DOCUMENT SEGMENT Block Start

Networker

Re: [Networker] tape drives getting "stuck" on storage node

2008-06-09 21:33:20
Subject: Re: [Networker] tape drives getting "stuck" on storage node
From: Fazil Saiyed <Fazil.Saiyed AT ANIXTER DOT COM>
To: NETWORKER AT LISTSERV.TEMPLE DOT EDU
Date: Mon, 9 Jun 2008 13:23:05 -0500
Hello,
If you are ejecting tapes directly from Tape Lib and having problems, that 
would certainly indicate problems with drives\hardware on EML Lib.
Have you checked with HP support ? 
Couple of questions
Is Block size the same between both servers ? How often do you clean your 
drives ?
Are you using same media type and interchange  them between the tape 
libraries, i believe ADIC uses IBM  & HP uses it's own Tape Drives, by 
itself not a problem but if you keep mixing media ?? then   it could act 
funny ?
Lastly, have you checked any errors logs  on EML &  Driver\Frimware ? 
HTH




Alex Alexiou <AAlexiou AT TARGETSITE DOT COM> 
Sent by: EMC NetWorker discussion <NETWORKER AT LISTSERV.TEMPLE DOT EDU>
06/09/2008 01:06 PM
Please respond to
EMC NetWorker discussion <NETWORKER AT LISTSERV.TEMPLE DOT EDU>; Please respond 
to
Alex Alexiou <AAlexiou AT TARGETSITE DOT COM>


To
NETWORKER AT LISTSERV.TEMPLE DOT EDU
cc

Subject
[Networker] tape drives getting "stuck" on storage node






Here's the background: We have Networker 7.3.3 running on a backup
server and a storage node server, both Red Hat AS 4. The backup server
is fibre-attached to an ADIC Library, the storage node to an HP EML
Library, via QLogic HBA's.

 

Over the past month or so, during weekend backup jobs, random tape
drives in the EML will get "stuck". They will load a tape and keep
trying forever to inventory the tape and never finish. This never
happens on the ADIC. Only power-cycling the EML seems to fix this. It's
not the same drives every time and it's only during weekends. I tried
disabling CDI on the drives, which only seemed to help slightly. Just
this past weekend, a drive was stuck while trying to eject a tape and
kept timing out, with the following in /nsr/logs/daemon.log on the
storage node: 

 

06/09/08 00:50:07 nsrd: media warning:
rd=tgtbackupnode01.targetsite.com:/dev/nst4 moving: eject: Input/output
error

 

I even tried opening the jukebox up and manually ejecting the tape, and
nothing happened. Again, I had to reboot the EML and everything was
fine.

 

It's possible it's the EML at fault and not Legato, but it's impossible
to tell right now. Has anyone seen anything like this where a change in
Legato fixed things? One thing I noticed is that the kernel version of
the backup server and storage node is slightly different; I was never
told to keep it the same, but I saw a posting that referring to this as
a possible problem.

DOCUMENT SEGMENT Block End
EXCERPTED DATA Block Start

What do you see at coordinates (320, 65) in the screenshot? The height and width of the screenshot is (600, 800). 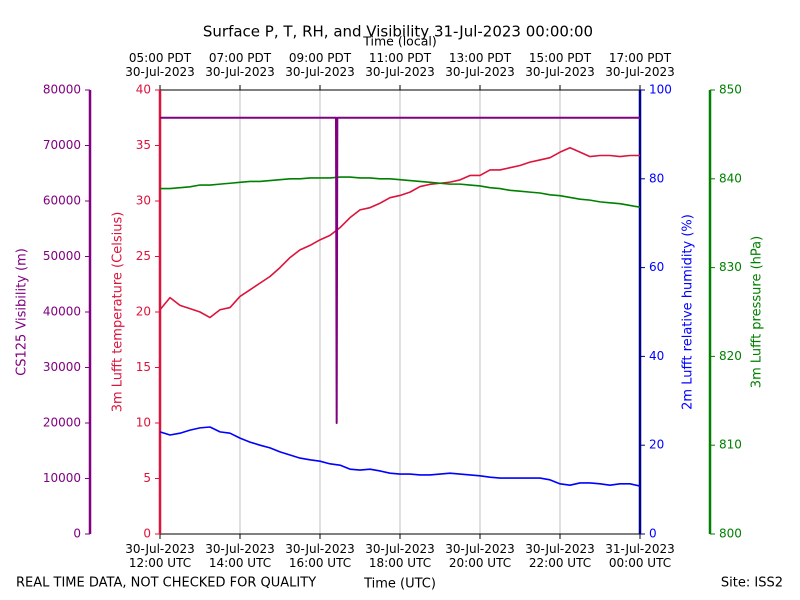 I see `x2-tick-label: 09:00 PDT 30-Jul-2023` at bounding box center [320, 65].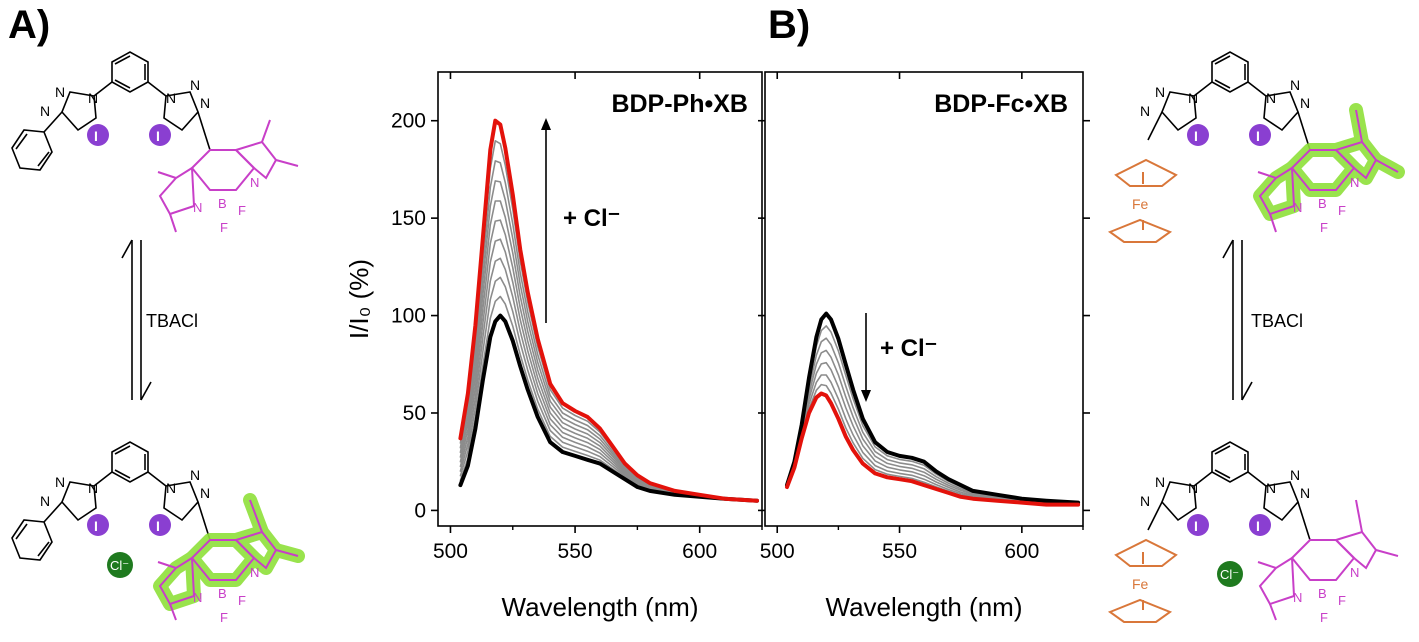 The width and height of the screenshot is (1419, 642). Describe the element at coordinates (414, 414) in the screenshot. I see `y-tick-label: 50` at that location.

EXCERPTED DATA Block End
EXCERPTED DATA Block Start

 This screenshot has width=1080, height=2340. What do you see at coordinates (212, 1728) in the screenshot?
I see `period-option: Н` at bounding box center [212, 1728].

EXCERPTED DATA Block End

EXERCISES:
(A) According to the forum thread about stuck tape drives, which version of Networker runs on the backup server and the storage node?
(B) Summarize the forum thread about stuck tape drives in two sentences.

EXERCISE RESULTS:
(A) Networker 7.3.3

(B) A Networker 7.3.3 user reports that random tape drives in the HP EML library attached to the storage node get stuck during weekend backups, either trying forever to inventory a tape or timing out while ejecting one, and only power-cycling the EML fixes it. A reply says that trouble ejecting tapes directly from the library would point to drive or hardware problems in the EML, and it asks about HP support, block size, drive cleaning, mixing media between the libraries, and error logs.